Question

Using properties of determinants,prove that:
\(\begin{vmatrix} 3a& -a+b & -a+c\\ -b+a & 3b & -b+c \\-c+a&-c+b&3c\end{vmatrix}\)\(=3(a+b+c)(ab+bc+ca)\)

Answer 1

\(Δ=\)\(\begin{vmatrix} 3a& -a+b & -a+c\\ -b+a & 3b & -b+c \\-c+a&-c+b&3c\end{vmatrix}\)
Applying \(C_1\rightarrow C_1+C_2+C_3\),we have
\(=\begin{vmatrix} a+b+c& -a+b & -a+c\\ a+b+c & 3b & -b+c \\a+b+c&-c+b&3c\end{vmatrix}\)
\(=(a+b+c)\)\(\begin{vmatrix} 1& -a+b & -a+c\\ 1 & 3b & -b+c \\1&-c+b&3c\end{vmatrix}\)

Applying \(R_2\rightarrow R_2-R_1\), and\( R_3\rightarrow R_3-R_1\)we have:
\( Δ=(a+b+c)\)\(\begin{vmatrix} 1& -a+b & -a+c\\ 0 & 2b+a & a-b \\0&a-c&2c+a\end{vmatrix}\)

Expanding along \(C_1,\)we have:
\(Δ=(a+b+c)[(2b+a)(2c+a)-(a-b)(a-c)]\)
\(=(a+b+c)[4bc+2ab+2ac+a^2-a^2+ac+ba-bc]\)
\(=(a+b+c)(3ab+3bc+3ac)\)
\(=3(a+b+c)(ab+bc+ca)\)

Hence,the given result is proved.
------------------------------------------------
(Instruction)
Transcribe everything from "Applying \(R_2\rightarrow R_2-R_1\), and\( R_3\rightarrow" down to "result is proved." in the determinant proof above, keeping every character and symbol unchanged.

(Data)
------------------------------------------------
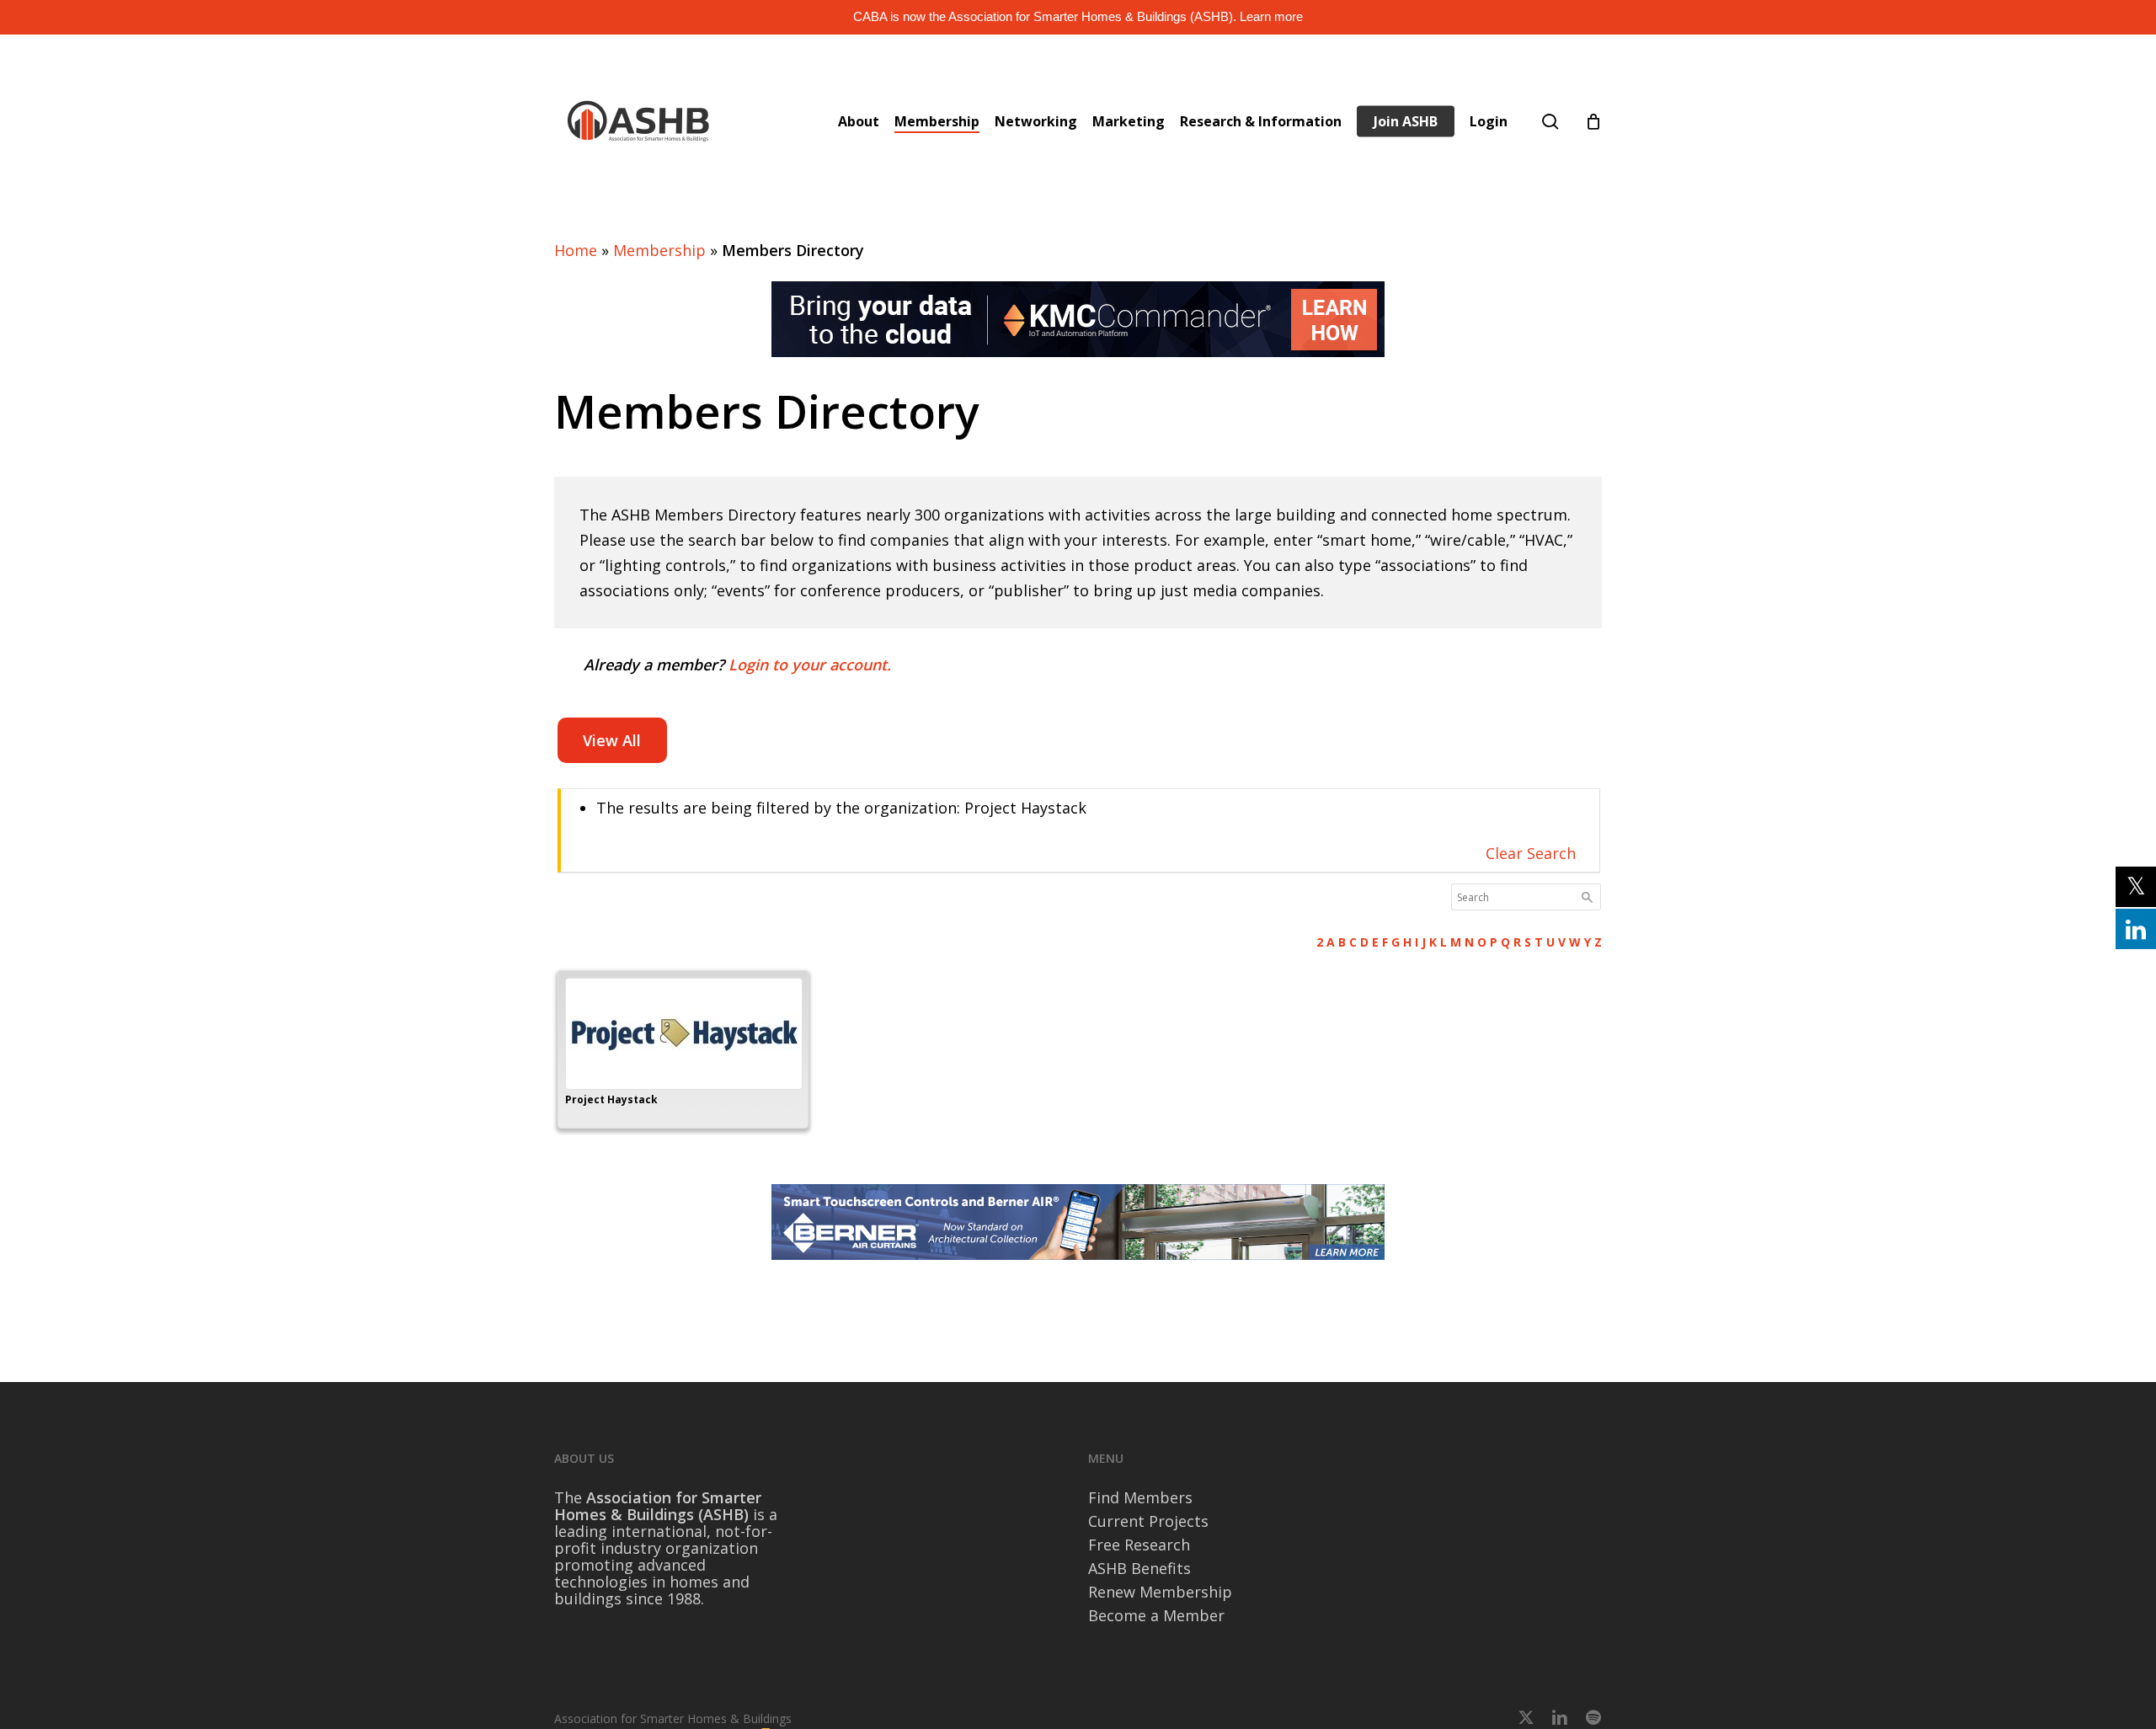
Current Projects (1148, 1521)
------------------------------------------------
(Complete answer)
Applying \(R_2\rightarrow R_2-R_1\), and\( R_3\rightarrow R_3-R_1\)we have:
\( Δ=(a+b+c)\)\(\begin{vmatrix} 1& -a+b & -a+c\\ 0 & 2b+a & a-b \\0&a-c&2c+a\end{vmatrix}\)

Expanding along \(C_1,\)we have:
\(Δ=(a+b+c)[(2b+a)(2c+a)-(a-b)(a-c)]\)
\(=(a+b+c)[4bc+2ab+2ac+a^2-a^2+ac+ba-bc]\)
\(=(a+b+c)(3ab+3bc+3ac)\)
\(=3(a+b+c)(ab+bc+ca)\)

Hence,the given result is proved.